Wir malen uns Szenarien aus, wie Weihnachten mit Technologie dieses Jahr bei uns und in vielen Familien ausfallen könnte:

  • Szenario 1: Wir schieben uns alle die neuesten Electronic Devices als Geschenke rüber und jeder daddelt den Rest des Abends daran rum.
  • Szenario 2: Wir schieben uns alle die neuesten Electronic Devices als Geschenke rüber und nutzen sie, um den Rest des Abends gemeinsam etwas damit zu machen und die Großeltern vom anderen Ende der Republik dazu zu schalten.
  • Szenario 3: Wir schieben uns alle die neuesten Electronic Devices als Geschenke rüber, lassen sie aber für einen Abend unter dem Baum ruhen und konzentrieren uns auf die gemeinsame Zeit mit denen, die da sind.
  • Szenario 4: Wir schenken uns bewusst nix außer der gemeinsamen Auszeit.

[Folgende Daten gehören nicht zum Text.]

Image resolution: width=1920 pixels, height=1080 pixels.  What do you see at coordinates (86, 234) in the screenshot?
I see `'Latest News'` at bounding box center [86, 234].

Und während wir noch über diese beraterige Corona-und-Technik-Weihnachtsmatrix ein wenig schmunzeln, kehren Wunsch und Vorsatz zurück, dass wir die Besinnlichkeit dieses so anderen Weihnachtsfests nutzen wollen, um uns auf die Urfrage der Philosophie nach dem guten Leben zu besinnen [3]. Und in der Folge möchten wir Euch gerne folgendes Angebot unterbreiten:

Wir alle beobachten uns dieses Weihnachten selbst und genau, wie wir Technologie nutzen. Ob und wie es uns gelingt, wenigstens für wenige Tage den Prokrastinierungsfallen auf Insta, Twitter und LinkedIn zu entkommen. Ob und wie uns das soziale Wesen der Vernetzungsmaschinen nützt, unserer sozialen Natur mithilfe digitaler Technologie näher zu kommen; ganz im Sinne von Ursula Goodenough und ihrer so eindrücklichen Beobachtungen an den Schnittstellen von Evolution und Biologie, Kultur und Religion.

Über unsere Eindrücke und Erfahrungen wollen wir dann im nächsten Jahr mit Euch diskutieren. Wir wollen mit Euch Antworten finden auf diese zwei Fragen: Wie macht uns Technologie zu sozialeren Menschen? Wie ermöglicht uns das Digitale ein besseres Leben? Die Suche wird auf sozialen Medien stattfinden, wo sonst, geankert hier auf der Medium-Seite von 42 Wolfsburg.

Wir freuen uns sehr darauf. Bis dahin wünschen wir Euch ein wunderbares, inniges Fest, mit Zeit zur Kontemplation über das gute Leben mit und ohne Technologie, über intelligente maschinelle Assistenz und Ausschalter. Und wir freuen uns nach Silvester auf eine lebhafte Debatte mit Euch, wie wir das gute Leben 2022 gemeinsam mit intellektueller Kraft und technischer Kreativität angehen können.

[1] Martin Heidegger: The technology and the turn. First edition 1953, new edition Klett-Cotta, Stuttgart 2002.

[2] Giorgio Agamben: “State of exception (Homo sacer, II, 1)” (2003). Engl. Übersetzung: State of Exception, Chicago University Press, Chicago, 2005.